Special issue: Sub-seasonal to seasonal hydrological forecasting

Hydrol. Earth Syst. Sci., 20, 3277–3287, 2016
https://doi.org/10.5194/hess-20-3277-2016
© Author(s) 2016. This work is distributed under
the Creative Commons Attribution 3.0 License.

Research article 12 Aug 2016

Research article | 12 Aug 2016

ENSO-conditioned weather resampling method for seasonal ensemble streamflow prediction

Joost V. L. Beckers1, Albrecht H. Weerts1,2, Erik Tijdeman3, and Edwin Welles4 Joost V. L. Beckers et al.
  • 1Deltares, Delft, the Netherlands
  • 2Department of Environmental Sciences, Wageningen University, Wageningen, the Netherlands
  • 3Department of Hydrology, University of Freiburg, Freiburg, Germany
  • 4Deltares USA Inc, Silver Spring, Maryland, USA

Abstract. Oceanic–atmospheric climate modes, such as El Niño–Southern Oscillation (ENSO), are known to affect the local streamflow regime in many rivers around the world. A new method is proposed to incorporate climate mode information into the well-known ensemble streamflow prediction (ESP) method for seasonal forecasting. The ESP is conditioned on an ENSO index in two steps. First, a number of original historical ESP traces are selected based on similarity between the index value in the historical year and the index value at the time of forecast. In the second step, additional ensemble traces are generated by a stochastic ENSO-conditioned weather resampler.
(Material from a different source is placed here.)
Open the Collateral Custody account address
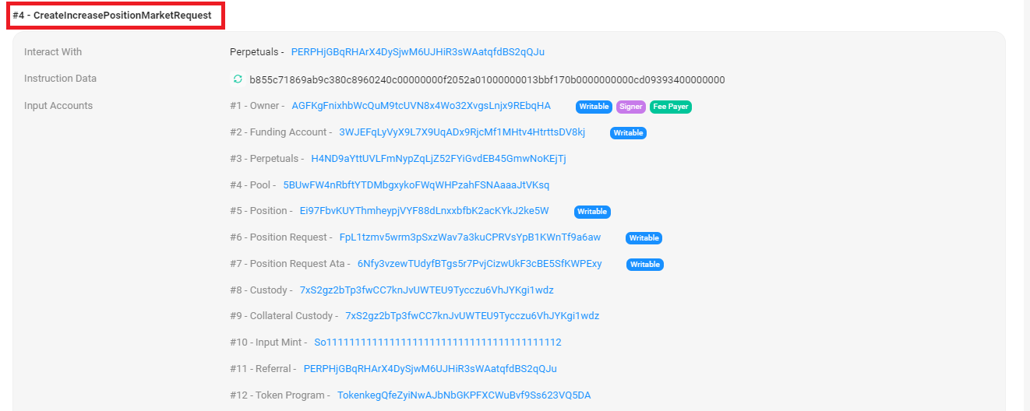Viewport: 1030px width, 411px height. click(x=472, y=316)
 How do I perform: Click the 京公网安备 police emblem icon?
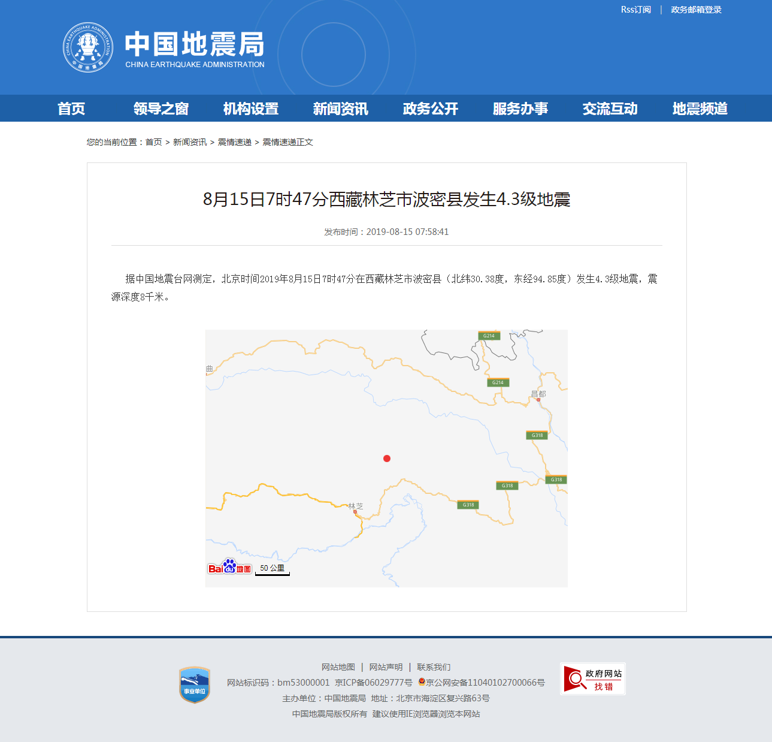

These resampled traces compensate for the reduction of ensemble size in the first step and prevent degradation of skill at forecasting stations that are less affected by ENSO. The skill of the ENSO-conditioned ESP is evaluated over 50 years of seasonal hindcasts of streamflows at three test stations in the Columbia River basin in the US Pacific Northwest. An improvement in forecast skill of 5 to 10 % is found for two test stations. The streamflows at the third station are less affected by ENSO and no change in forecast skill is found here.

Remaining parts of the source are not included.